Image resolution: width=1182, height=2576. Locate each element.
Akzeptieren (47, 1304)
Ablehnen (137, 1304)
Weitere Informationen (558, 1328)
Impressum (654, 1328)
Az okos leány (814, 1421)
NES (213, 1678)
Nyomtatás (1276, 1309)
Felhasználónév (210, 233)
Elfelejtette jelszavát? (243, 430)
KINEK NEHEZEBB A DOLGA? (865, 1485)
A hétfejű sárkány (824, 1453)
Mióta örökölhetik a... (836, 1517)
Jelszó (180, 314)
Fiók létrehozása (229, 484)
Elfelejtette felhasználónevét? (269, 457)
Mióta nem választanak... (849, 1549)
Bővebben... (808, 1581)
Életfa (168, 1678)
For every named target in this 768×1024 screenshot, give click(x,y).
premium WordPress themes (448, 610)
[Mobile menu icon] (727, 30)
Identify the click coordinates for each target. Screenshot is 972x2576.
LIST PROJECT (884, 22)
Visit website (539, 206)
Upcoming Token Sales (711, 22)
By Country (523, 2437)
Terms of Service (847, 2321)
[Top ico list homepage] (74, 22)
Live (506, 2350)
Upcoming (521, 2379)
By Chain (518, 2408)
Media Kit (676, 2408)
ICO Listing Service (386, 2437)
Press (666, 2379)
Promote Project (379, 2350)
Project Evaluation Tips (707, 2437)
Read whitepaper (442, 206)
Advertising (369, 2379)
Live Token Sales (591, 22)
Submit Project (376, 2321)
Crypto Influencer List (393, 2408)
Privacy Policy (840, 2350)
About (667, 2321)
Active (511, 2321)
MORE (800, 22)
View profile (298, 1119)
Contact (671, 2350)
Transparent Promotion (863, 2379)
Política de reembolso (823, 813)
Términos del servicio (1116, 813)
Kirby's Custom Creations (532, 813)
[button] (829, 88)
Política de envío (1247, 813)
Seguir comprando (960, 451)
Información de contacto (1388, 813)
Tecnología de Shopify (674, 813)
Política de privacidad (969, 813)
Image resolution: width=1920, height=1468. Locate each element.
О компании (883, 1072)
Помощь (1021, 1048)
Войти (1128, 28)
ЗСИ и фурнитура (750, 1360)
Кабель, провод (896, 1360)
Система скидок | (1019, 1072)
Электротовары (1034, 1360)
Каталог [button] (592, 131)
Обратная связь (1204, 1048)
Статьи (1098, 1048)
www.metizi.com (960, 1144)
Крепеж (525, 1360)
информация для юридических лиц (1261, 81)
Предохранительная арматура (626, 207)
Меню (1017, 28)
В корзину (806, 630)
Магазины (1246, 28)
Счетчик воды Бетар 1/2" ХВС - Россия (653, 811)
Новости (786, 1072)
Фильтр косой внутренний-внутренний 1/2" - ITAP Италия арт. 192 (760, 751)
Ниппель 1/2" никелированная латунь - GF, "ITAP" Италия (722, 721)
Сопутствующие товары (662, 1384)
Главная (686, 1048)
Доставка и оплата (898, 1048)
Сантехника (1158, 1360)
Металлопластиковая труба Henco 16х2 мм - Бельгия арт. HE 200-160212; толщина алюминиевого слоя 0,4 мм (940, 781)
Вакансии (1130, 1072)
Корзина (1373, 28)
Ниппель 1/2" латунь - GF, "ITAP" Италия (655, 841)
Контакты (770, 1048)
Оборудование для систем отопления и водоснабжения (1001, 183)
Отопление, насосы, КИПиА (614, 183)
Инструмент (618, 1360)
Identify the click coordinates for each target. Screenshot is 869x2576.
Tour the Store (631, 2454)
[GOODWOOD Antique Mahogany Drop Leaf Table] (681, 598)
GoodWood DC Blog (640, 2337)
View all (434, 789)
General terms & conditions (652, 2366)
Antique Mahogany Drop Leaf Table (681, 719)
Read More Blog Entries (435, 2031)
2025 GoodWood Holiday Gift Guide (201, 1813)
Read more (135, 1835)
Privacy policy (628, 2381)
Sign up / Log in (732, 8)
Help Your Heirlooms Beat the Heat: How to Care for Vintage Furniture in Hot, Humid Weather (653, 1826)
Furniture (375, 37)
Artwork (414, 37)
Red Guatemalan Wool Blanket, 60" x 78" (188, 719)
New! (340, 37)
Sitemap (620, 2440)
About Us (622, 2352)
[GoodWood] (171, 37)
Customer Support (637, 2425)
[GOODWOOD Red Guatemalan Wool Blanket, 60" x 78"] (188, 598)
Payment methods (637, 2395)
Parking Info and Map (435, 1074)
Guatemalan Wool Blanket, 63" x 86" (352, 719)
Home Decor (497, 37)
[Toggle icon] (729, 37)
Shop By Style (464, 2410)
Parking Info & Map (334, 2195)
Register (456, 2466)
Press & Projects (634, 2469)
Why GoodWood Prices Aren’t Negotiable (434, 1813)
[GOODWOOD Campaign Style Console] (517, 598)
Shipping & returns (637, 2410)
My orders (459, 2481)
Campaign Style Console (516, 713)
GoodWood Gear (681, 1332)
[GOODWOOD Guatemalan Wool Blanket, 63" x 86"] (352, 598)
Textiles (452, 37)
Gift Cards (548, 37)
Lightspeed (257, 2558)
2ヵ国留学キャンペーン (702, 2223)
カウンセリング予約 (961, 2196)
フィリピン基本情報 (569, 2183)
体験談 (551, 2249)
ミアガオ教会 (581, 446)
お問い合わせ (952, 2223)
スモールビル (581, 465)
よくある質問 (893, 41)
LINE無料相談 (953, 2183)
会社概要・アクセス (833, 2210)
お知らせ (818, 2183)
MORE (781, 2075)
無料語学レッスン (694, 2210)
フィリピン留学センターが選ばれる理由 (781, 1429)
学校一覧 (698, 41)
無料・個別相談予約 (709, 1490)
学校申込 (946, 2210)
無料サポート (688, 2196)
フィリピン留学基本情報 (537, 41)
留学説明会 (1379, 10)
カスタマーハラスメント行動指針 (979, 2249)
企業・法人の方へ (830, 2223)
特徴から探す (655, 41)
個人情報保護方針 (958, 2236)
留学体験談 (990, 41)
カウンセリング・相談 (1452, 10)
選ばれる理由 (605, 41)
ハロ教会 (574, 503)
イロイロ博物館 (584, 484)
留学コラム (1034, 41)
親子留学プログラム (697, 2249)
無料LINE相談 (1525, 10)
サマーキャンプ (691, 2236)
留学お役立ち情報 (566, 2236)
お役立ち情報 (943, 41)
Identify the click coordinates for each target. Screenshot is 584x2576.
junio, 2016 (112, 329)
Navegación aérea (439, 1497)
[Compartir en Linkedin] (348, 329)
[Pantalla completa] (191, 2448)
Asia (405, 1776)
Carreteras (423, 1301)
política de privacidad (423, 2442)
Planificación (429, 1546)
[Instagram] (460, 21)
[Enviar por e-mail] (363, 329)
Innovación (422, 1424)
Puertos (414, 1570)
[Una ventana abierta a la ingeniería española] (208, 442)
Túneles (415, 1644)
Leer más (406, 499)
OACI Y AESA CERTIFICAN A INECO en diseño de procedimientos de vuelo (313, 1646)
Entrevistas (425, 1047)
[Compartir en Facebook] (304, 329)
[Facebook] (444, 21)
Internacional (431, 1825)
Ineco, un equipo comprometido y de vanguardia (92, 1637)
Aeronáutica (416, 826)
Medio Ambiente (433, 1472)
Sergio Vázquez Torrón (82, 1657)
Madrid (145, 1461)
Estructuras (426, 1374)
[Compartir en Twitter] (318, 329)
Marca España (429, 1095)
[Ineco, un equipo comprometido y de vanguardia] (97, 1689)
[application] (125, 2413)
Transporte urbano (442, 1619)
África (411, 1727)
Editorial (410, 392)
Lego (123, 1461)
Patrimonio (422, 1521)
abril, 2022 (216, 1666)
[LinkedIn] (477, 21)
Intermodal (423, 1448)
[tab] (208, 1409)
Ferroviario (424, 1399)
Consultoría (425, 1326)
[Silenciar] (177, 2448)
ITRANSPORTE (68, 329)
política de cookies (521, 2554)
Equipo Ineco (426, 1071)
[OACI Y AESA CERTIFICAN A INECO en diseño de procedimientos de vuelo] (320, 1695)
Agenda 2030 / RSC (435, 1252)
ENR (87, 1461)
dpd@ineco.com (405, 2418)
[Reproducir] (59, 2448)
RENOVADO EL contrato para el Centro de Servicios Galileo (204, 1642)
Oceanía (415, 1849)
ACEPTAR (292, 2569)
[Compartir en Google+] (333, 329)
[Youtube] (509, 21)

===============

• _The problem_: Each line that contains "Elfelejtette" is to be copied from the listing above.

• _Output of the exercise_:
Elfelejtette jelszavát? (243, 430)
Elfelejtette felhasználónevét? (269, 457)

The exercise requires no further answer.